Over the years, Chan has written over 400 technical papers and 11 books and has been granted 10 patents, which are licensed by various Japanese and Chinese industries. His many accolades include the Medal of Engineering Excellence by the World Federation of Engineering Organizations and the Guanghua Engineering Science and Technology Prize which is the highest prize of the Chinese Academy of Engineering.
But beyond the technicalities of electric vehicle motors, Chan has also devoted much thought to issues of sustainability, as well as the intimate connection between energy systems and information.
In this interview with Asian Scientist Magazine, Chan recounts his humble beginnings and explains his vision for electric vehicles in the future.
- What inspired you to become an electrical engineer?
I think it was because in the years following World War II, there was an air of urgency to rebuild, and engineering seemed to be the most exciting field to be in. Of the various engineering disciplines, electrical engineering was most exciting to me because energy is required for living and electricity is the most important secondary source of energy—once you convert primary energy sources such as oil, gas or sunlight into electrical energy, it is the most efficient and easy to control and use. Electrical engineering therefore contributes to food, health and other important aspects of life; that was what attracted me to it.
- Why did you decide to start working on electric vehicles?
My interest in electric vehicles was inspired by my father. He was running a bus and taxi business in Java, and I remember wandering into the garage after school. There, I saw that there was oil and smoke emitting from the vehicles, and all the workers were very dirty. The vehicles looked nice when they were on the roads, but in the garage they were really ugly.
So I wondered if it was possible to have cars without the oil and smoke. I didn’t know the answer back then, of course. Then I went and did my bachelor’s degree in electrical engineering at the China University of Mining & Technology and I learnt that there were battery-operated cars in the mines to transport coal. I learnt about electric traction, and I understood that vehicles didn’t need to run by internal combustion engines—electric motors were a possibility.
However, I also realized that the drawback of electrical motors would be that the energy storage density of batteries was limited. The driving range and charging time were both big problems in the efficiency of electrical vehicles.
Only recently have lithium batteries come into the picture, making electric motors more feasible, and I myself am leading a project on next-generation electric power sources that use lithium-sulfur batteries which could double the storage capacity of existing technologies.
- You pioneered the AC motor driving system. What is the significance of this?
Any motor requires a field as motors are based on Faraday’s laws, that is, the interaction of a current and a field. In a direct current (DC) motor, the field comes from an exciting current, and therefore controlling the speed of the motor is easy.
In a DC motor, the exciting current produces the field, while the armature produces torque. But in an AC motor, the input current encompasses both the field component and the torque component—they cannot be split, so you have less control over speed. The advantage of the AC motor, however, is that it is simple, cheap and rugged.
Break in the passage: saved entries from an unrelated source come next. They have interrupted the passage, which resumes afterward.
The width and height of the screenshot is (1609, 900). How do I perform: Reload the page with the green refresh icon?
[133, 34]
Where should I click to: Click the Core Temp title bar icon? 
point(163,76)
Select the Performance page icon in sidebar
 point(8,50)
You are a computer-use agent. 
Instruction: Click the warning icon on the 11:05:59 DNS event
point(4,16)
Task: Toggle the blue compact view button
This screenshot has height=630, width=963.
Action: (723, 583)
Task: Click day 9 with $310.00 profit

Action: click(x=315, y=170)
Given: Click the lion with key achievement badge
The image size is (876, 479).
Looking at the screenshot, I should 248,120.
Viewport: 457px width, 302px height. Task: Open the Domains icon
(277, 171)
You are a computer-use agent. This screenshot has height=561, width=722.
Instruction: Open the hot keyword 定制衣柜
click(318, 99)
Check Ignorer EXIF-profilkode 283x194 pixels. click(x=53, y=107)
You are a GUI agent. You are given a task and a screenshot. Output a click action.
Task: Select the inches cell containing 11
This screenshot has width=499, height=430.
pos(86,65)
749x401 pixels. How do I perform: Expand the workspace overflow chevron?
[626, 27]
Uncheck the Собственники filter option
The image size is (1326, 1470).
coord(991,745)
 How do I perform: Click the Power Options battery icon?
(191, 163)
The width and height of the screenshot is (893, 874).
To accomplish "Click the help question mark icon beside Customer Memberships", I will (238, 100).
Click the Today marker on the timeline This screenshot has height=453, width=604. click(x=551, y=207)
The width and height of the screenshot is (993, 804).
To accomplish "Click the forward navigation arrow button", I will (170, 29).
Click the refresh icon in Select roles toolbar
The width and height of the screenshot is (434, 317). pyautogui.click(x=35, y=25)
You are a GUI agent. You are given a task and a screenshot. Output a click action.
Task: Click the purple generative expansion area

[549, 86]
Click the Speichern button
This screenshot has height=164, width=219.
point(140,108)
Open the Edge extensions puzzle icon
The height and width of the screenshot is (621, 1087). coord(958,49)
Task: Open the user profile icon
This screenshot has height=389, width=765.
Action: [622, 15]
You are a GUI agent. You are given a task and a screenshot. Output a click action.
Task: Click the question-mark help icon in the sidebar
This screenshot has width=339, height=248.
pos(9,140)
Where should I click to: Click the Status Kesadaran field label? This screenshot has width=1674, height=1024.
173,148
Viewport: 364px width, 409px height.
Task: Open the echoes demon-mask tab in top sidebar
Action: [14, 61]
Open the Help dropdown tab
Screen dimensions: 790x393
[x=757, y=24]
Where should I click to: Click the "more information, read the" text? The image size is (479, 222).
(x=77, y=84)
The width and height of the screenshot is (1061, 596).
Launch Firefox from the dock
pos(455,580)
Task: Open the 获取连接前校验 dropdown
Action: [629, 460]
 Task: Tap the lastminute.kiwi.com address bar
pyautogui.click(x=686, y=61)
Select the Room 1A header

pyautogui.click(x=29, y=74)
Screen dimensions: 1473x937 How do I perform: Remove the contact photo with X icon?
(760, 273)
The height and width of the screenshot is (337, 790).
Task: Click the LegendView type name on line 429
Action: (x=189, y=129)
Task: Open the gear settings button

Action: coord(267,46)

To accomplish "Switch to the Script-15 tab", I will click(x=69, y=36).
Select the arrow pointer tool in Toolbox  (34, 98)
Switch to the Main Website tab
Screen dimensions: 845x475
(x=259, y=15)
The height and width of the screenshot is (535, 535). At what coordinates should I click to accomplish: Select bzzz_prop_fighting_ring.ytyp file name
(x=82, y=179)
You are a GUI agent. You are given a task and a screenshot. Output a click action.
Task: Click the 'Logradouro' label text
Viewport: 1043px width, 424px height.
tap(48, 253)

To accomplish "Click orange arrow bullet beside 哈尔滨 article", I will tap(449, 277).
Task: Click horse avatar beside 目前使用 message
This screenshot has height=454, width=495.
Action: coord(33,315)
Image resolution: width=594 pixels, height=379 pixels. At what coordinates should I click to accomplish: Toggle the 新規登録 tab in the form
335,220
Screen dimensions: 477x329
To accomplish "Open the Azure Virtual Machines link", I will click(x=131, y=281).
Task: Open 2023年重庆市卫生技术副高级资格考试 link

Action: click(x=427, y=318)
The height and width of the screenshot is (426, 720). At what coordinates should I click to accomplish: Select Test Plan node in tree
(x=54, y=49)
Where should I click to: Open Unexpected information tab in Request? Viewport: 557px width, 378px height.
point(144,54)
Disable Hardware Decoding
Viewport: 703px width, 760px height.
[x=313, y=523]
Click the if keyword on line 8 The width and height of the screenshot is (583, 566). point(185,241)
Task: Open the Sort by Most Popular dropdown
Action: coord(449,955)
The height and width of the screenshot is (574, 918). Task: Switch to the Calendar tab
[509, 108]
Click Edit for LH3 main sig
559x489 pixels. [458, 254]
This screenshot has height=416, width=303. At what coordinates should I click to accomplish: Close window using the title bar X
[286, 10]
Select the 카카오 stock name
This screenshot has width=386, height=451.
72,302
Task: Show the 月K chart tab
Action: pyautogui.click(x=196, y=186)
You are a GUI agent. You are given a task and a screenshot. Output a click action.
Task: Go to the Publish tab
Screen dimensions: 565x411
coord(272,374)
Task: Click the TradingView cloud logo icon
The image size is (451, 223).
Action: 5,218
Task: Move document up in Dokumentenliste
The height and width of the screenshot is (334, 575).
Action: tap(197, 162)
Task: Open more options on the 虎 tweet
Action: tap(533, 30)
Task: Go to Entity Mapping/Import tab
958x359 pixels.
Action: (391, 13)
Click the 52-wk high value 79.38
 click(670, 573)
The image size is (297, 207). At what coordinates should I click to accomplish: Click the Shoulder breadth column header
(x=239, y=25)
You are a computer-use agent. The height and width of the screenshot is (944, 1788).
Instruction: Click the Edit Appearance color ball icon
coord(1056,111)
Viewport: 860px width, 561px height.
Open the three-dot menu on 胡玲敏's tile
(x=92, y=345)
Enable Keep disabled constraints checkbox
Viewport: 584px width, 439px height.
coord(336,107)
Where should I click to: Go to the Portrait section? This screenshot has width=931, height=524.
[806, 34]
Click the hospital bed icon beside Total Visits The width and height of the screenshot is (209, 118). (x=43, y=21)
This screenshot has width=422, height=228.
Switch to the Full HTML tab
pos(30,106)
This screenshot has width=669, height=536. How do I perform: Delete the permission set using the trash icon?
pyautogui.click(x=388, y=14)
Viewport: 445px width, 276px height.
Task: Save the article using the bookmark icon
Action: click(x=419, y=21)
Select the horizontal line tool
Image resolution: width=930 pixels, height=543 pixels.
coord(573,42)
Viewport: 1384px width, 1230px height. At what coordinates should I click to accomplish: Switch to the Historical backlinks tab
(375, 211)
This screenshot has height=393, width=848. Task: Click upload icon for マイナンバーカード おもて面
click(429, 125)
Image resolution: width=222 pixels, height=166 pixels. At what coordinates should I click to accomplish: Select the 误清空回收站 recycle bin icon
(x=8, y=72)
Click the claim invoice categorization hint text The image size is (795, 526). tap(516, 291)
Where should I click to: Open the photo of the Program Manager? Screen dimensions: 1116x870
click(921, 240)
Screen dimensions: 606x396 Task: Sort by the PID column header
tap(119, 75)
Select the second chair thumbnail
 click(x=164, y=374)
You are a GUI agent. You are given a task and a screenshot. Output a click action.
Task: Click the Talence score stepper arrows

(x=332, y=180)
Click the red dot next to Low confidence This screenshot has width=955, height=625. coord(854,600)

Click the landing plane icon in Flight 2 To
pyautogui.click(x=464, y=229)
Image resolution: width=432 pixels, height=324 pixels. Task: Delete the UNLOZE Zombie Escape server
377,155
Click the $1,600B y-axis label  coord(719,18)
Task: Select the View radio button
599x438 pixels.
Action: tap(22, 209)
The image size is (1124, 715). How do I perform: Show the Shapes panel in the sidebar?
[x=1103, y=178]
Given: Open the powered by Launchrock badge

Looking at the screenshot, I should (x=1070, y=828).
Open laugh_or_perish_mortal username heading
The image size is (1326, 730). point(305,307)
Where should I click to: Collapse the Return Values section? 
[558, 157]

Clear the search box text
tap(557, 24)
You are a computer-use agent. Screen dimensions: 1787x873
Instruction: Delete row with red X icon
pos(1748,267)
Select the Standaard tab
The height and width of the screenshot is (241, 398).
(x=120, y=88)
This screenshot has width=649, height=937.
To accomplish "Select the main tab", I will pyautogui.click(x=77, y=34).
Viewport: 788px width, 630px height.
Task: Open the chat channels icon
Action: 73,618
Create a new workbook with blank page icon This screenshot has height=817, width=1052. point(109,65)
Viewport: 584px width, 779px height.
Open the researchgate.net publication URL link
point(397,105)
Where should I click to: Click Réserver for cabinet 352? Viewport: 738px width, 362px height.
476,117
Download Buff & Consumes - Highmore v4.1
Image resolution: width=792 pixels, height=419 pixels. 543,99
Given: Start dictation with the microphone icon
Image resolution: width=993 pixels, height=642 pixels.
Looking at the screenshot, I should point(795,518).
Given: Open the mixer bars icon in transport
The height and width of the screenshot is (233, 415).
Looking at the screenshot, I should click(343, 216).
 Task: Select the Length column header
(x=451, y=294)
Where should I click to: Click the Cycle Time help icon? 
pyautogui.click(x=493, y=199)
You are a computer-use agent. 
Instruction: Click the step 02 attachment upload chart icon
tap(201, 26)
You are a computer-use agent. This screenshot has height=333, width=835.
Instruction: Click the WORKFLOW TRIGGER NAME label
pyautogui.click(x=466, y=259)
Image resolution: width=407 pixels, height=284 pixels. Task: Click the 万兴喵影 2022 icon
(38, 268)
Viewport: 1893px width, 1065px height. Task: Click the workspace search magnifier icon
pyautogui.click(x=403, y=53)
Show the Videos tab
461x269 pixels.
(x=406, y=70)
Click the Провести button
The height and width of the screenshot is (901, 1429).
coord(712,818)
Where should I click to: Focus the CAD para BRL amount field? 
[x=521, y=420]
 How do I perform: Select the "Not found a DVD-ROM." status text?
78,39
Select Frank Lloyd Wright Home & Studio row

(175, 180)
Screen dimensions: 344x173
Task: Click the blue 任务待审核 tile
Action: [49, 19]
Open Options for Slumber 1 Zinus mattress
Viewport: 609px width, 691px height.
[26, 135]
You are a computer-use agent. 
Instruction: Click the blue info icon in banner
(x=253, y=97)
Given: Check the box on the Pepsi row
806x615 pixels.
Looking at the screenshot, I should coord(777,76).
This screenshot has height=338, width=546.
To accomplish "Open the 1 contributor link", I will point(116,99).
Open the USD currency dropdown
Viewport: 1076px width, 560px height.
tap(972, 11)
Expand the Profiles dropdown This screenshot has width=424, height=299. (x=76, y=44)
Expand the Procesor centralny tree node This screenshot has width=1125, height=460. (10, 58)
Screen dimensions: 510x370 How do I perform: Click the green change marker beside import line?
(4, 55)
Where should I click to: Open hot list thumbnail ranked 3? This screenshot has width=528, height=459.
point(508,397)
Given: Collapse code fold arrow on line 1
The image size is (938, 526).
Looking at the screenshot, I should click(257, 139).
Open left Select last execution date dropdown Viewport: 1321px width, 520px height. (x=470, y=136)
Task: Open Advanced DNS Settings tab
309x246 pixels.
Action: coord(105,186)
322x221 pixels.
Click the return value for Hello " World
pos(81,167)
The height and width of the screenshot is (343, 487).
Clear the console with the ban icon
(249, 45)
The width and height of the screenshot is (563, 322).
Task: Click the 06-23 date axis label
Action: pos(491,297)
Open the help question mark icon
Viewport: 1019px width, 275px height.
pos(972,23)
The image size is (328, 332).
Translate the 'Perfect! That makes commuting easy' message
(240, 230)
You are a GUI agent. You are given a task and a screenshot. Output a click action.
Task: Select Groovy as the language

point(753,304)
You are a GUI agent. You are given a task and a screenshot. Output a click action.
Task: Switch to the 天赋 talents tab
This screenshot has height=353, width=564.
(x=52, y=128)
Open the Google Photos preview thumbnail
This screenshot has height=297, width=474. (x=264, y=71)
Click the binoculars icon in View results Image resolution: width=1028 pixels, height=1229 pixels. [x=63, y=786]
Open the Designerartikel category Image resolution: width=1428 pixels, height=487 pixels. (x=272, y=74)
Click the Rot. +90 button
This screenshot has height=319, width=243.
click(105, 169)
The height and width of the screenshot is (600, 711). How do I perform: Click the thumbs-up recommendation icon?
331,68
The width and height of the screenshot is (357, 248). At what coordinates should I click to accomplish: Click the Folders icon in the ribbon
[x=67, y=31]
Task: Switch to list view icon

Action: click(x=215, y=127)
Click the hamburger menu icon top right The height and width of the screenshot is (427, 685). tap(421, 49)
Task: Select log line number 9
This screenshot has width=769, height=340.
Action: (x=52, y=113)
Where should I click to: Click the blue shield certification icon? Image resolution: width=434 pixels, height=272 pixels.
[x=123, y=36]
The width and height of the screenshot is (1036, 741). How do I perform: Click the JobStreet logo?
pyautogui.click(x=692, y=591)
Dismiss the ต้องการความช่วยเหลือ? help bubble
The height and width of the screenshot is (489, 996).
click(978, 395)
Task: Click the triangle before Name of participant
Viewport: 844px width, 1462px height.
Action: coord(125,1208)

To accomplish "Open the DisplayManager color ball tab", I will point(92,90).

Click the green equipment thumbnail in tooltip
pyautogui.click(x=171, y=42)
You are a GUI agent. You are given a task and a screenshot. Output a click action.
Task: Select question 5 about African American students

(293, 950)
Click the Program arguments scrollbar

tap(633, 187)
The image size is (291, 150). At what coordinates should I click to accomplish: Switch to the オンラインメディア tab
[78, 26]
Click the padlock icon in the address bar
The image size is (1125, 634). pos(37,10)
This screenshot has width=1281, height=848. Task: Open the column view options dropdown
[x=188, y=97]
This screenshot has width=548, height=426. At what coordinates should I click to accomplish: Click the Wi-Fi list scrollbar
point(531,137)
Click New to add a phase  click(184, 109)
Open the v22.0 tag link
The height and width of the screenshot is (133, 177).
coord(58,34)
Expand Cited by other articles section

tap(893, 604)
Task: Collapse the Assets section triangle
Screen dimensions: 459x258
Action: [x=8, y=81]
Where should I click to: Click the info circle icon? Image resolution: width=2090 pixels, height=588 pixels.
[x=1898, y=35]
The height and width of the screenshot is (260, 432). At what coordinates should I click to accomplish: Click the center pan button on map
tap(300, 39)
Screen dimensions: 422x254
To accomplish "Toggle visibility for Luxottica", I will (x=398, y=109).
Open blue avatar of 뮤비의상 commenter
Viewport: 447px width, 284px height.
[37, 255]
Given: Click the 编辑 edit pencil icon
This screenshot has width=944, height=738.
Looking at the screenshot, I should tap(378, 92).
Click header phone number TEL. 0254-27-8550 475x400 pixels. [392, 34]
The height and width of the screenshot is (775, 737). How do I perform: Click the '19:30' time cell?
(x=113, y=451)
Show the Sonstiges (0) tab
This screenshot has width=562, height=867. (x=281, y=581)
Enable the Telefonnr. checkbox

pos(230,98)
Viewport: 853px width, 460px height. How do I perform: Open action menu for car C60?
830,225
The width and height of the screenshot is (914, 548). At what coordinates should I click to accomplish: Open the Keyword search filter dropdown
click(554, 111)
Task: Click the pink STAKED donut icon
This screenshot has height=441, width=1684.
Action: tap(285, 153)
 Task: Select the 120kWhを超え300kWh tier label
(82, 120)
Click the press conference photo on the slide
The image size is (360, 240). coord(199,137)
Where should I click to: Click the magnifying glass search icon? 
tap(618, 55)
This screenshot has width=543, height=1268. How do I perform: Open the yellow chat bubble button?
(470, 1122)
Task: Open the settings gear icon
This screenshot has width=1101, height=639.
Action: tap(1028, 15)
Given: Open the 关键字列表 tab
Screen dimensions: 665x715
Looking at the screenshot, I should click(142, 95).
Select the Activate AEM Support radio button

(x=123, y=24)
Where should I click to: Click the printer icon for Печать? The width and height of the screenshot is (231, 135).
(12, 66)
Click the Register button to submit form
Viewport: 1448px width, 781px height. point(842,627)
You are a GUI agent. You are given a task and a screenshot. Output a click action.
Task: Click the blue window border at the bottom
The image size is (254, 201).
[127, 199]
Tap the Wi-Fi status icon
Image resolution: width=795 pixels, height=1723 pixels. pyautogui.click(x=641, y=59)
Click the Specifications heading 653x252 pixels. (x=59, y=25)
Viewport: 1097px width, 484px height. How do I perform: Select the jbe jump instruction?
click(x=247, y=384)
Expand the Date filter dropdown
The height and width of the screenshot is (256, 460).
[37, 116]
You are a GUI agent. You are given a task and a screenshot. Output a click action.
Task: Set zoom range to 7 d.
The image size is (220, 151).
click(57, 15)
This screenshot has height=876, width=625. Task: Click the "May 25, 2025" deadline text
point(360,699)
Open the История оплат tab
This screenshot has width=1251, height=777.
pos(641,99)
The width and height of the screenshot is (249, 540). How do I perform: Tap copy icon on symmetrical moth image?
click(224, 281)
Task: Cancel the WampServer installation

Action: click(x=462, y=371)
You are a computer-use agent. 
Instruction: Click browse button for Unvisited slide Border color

Then in 1957, German engineers found that they could split the AC current into two components using microprocessors, and this was used to develop computers and many other electronics. But people didn’t realize that these microprocessors could be applied in the motor industry.
My contribution thus lies in the development of core principles that bring together these elements to create the AC motor driving system. I have four rules that are not patented but they have been published in my book with the Oxford University Press, which are essential for the creation of an electric motor.
In summary, you need a high power density, good torque-speed characteristics, a high efficiency regardless of torque and speed, and lastly, reasonable cost. You must meet these requirements from the electromagnetic point of view, and at the same time, you must consider the mechanical resilience of the motor and a cooling system.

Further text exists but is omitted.